-------- EXTRACT PROVIDED --------
He takes up an old folk song, or simply an old folk phrase, the sort of thing that has migrated from tune to tune for hundreds of years: “The cruel wind and the rain.” He begins with an odd hesitation, as if in a recital he can’t push through a mirror, the words coming out one at a time: “There, there, there were, there were, there were two, there were two, there were two sis, there were two sis, there were two sisters . . .” And then a murder.
It’s incalculably spooky, the way the action comes out of nowhere, the way Amidon has prepared you to expect nothing. His light voice is weightless here, which is not the same thing; retelling this fable, he sounds as if he heard it only once removed from the actual event. Now he’s lying in his bed late at night, wondering how much of the story he believes, turning it over and over in his mind, trying to make it hold still, trying to decide if he wants to believe it or not.
Then his voice changes—it’s bent, deeper, insistently unmusical, unpleasant. Now he’s trying to enter the story, almost as a character, and the ululations in the background bring forth a whole chorus of cemetery spirits. They’ll let Amidon into the story, but not out of it (“I do not believe the rage the dead experience can be contained by the grave,” says Detective Dave Robicheaux in James Lee Burke’s The Glass Rainbow); Amidon is right at the doorstep of the song. His voice stretches, you hear objects fall in the background, a piano tinkles atonally, and he seems to walk away.
--------
■ **WHAT THIS TASK INVOLVES**
From the piece on Amidon's song above, extract the words from "It’s incalculably spooky, the" up to and including "believe it or not.", copying them word for word.
-------- MATERIAL --------
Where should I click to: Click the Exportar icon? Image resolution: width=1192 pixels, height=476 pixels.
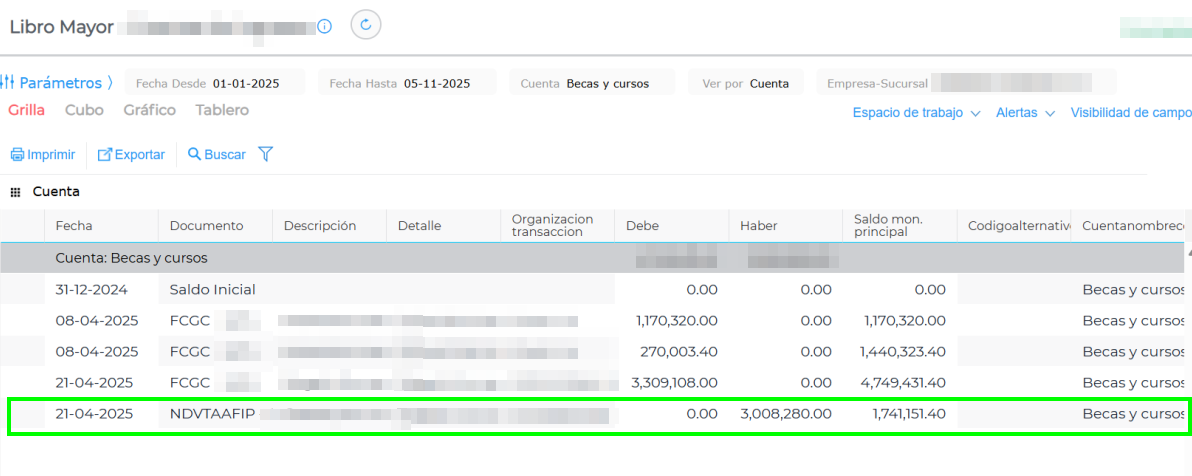[104, 155]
--------
■ **REPLY**
It’s incalculably spooky, the way the action comes out of nowhere, the way Amidon has prepared you to expect nothing. His light voice is weightless here, which is not the same thing; retelling this fable, he sounds as if he heard it only once removed from the actual event. Now he’s lying in his bed late at night, wondering how much of the story he believes, turning it over and over in his mind, trying to make it hold still, trying to decide if he wants to believe it or not.